Ob Walfangschiff, Kriegsfregatte oder schnittiger Seebäder-Dampfer – sie sind mehr als Schmuck. Sie hängen oder stehen dort zum Dank und aus Dankbarkeit, sicher auch zum Repräsentieren von Person, Familie oder Gilde. Wähnten sich Seefahrer sicherer auf See, wenn sie der Heimatgemeinde ein Schiff spendierten? Sie zeigen Verbundenheit ebenso wie Zusammenhalt. Die Kirche ein sicherer Hafen in schwerer Zeit.

Die Kirche von St. Severin auf Sylt erzählt mehr als 800 Jahre Geschichte; eine Wikinger-Rune wurde auf dem Dachboden entdeckt und eine noch immer geheimnisvolle Pieta bei der letzten Renovierung freigelegt, sie ist unter der Seitenempore zu sehen.

Ein Türgriff in Form eines Schweinswales, ein Türgriff in Form eines Pottwals – St. Severin ist eine Kirche am Meer und Seefahrt ist in diesem Gotteshaus zu spüren. Manchmal spannend und überraschend, auch hier hängt ein Schiff, im Eingang zum Kirchenschiff:

Dieses Schiff trägt keinen Namen, das ist ungewöhnlich. Mit dem Schiffsmodell in der Kirche St. Severin in Keitum auf Sylt ist wahrscheinlich kein spezielles Schiff gemeint, vielleicht aber wurde ein Gedanke dargestellt. Und es ist kein Votivschiff, keines zum Dank also.

Vermutlich aber eines, das, falls es nicht zur Verschwörung aufrief, immerhin den Gedanken daran transportierte. Fachleute des Internationalen Maritimen Museums Hamburg haben sich mit dem Schiffsmodell befasst. Das Modell stellt eine Kriegsbrigg dar, einen Zweimastsegler, bewaffnet mit 20 Kanonen.
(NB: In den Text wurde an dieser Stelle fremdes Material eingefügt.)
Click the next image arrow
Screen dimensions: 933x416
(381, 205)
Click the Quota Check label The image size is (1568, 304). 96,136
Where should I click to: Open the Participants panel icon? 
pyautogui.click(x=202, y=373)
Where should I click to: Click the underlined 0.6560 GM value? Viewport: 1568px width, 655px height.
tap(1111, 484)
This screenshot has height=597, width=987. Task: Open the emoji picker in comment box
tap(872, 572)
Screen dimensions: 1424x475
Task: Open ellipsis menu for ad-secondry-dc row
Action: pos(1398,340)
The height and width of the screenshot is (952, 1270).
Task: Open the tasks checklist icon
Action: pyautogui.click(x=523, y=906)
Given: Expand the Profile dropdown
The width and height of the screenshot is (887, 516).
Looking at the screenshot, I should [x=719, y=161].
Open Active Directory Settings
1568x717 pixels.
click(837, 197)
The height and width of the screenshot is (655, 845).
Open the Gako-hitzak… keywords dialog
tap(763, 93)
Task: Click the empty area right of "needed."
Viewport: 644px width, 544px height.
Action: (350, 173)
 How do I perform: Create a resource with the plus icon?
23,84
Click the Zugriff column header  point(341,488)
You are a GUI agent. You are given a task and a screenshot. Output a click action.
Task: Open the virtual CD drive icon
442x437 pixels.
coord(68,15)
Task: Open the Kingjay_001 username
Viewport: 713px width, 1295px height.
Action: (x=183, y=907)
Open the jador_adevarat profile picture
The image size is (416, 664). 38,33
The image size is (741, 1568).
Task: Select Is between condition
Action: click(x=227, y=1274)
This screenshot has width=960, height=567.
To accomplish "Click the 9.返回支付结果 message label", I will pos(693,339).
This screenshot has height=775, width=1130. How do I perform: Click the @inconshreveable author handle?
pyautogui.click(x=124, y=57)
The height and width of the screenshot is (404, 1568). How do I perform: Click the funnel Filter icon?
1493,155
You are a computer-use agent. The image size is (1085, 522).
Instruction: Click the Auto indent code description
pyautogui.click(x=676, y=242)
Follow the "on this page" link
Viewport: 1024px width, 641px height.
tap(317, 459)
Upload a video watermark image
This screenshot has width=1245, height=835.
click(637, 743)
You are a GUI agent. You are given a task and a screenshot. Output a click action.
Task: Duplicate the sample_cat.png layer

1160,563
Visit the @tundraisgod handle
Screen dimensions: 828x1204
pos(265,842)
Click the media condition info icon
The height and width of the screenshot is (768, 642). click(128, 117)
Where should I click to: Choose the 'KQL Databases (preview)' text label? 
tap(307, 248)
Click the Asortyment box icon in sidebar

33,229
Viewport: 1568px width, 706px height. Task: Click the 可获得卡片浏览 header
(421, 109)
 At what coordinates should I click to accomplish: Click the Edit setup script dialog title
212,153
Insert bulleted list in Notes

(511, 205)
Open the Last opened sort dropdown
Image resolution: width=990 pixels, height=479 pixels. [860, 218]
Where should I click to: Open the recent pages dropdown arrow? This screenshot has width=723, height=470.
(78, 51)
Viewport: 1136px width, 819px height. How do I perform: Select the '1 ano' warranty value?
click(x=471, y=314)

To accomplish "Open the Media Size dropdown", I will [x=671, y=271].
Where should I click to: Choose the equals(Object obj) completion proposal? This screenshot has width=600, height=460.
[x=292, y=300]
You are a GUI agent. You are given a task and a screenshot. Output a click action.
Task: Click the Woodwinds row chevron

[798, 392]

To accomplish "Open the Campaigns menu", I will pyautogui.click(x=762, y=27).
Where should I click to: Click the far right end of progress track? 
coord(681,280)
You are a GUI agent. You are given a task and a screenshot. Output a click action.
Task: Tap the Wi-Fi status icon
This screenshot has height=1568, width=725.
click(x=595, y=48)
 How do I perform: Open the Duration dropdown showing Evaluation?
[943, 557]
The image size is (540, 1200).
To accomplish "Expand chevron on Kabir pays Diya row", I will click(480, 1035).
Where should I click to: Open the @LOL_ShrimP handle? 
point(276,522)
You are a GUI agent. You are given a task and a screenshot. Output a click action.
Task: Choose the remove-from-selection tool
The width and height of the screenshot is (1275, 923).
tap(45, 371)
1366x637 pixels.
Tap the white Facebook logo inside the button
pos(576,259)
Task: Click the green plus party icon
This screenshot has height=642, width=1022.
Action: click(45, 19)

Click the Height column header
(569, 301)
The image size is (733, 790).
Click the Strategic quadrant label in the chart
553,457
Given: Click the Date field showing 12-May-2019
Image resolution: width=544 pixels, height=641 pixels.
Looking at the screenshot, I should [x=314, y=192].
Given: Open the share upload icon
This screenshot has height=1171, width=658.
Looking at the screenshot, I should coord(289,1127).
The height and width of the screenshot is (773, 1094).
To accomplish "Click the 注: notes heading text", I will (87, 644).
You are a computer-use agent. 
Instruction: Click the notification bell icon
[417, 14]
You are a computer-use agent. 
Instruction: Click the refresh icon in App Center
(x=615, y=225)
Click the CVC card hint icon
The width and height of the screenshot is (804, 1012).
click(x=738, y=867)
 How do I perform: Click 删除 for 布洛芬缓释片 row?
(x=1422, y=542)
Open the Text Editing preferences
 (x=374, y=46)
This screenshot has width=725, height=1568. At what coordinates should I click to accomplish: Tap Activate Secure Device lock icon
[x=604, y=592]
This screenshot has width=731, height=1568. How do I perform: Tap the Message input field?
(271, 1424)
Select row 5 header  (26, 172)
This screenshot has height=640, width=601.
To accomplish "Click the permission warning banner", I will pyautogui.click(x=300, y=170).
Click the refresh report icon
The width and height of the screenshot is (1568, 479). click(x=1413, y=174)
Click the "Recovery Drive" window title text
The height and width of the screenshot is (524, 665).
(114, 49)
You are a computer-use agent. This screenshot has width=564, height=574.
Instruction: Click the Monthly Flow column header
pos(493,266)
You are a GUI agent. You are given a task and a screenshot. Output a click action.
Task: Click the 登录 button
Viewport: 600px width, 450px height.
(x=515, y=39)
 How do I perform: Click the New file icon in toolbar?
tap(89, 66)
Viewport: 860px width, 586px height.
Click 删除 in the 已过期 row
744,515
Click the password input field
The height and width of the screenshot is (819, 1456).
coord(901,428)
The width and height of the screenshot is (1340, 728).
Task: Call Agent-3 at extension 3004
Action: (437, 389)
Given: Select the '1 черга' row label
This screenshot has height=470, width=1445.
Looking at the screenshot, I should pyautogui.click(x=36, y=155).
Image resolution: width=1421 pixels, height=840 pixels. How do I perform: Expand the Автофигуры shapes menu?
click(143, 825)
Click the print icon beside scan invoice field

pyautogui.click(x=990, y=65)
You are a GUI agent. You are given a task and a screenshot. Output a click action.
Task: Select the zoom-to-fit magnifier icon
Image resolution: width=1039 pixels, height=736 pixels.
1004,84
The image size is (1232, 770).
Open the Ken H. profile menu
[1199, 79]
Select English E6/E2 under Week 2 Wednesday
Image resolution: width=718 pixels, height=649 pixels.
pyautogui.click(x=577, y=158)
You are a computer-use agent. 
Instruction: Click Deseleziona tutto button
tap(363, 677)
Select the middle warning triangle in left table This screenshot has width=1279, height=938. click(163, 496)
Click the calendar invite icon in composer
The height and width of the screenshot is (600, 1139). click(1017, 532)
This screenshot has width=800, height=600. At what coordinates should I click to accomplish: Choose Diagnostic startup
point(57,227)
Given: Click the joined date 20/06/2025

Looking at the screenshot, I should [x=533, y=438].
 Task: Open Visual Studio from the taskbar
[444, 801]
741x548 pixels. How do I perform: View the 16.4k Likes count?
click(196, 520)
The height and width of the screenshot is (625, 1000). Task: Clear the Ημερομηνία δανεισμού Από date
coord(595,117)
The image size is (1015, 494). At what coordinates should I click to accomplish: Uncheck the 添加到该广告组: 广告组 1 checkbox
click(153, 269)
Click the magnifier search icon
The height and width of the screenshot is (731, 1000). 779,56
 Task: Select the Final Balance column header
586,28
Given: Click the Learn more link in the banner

Es handelt sich dabei um eine Schenkung von Kapitän Peter Thies Petersen. Das Schiff trägt die Flagge Schleswig-Holsteins und die Schenkung fand im Jahre 1844 statt. Die preußische und die schleswig-holsteinische Flotte wurde allerdings erst vier Jahre später gegründet.

Sylt sowie Teile des heutigen Schleswig-Holstein gehörten seinerzeit zu Dänemark, die Flagge war also ein Symbol deutscher Unabhängigkeitsbewegung. Heute hängt das Schiff im Eingang unter dem Turm, viele Jahre stand das Modell in einem Glaskasten – mit Fahrtrichtung Nord / gen Dänemark.

Man darf spekulieren; war das subversiv? War es ein Aufruf? Kapitän Petersen aus Braderup, er kommandierte vermutlich Handelsschiffe, verlor unter dänischer Herrschaft zwei bedeutende offizielle Ämter auf der Insel Sylt, wohl infolge seiner „vaterländisch deutschen Gesinnung“.

Pastor und Gemeinderat nahmen das Geschenk an und platzierten es an gut sichtbarer Stelle. Man kann es also ruhig so verstehen; als subversiven Akt und als Aufruf zur Bildung einer eigenen Flotte.

Der damalige Pastor übrigens wurde von den dänischen Herrschern alsbald aus seinem Amt entfernt und auf eine kleine Hallig versetzt. Irgendwann hatte man es in Kopenhagen doch kapiert.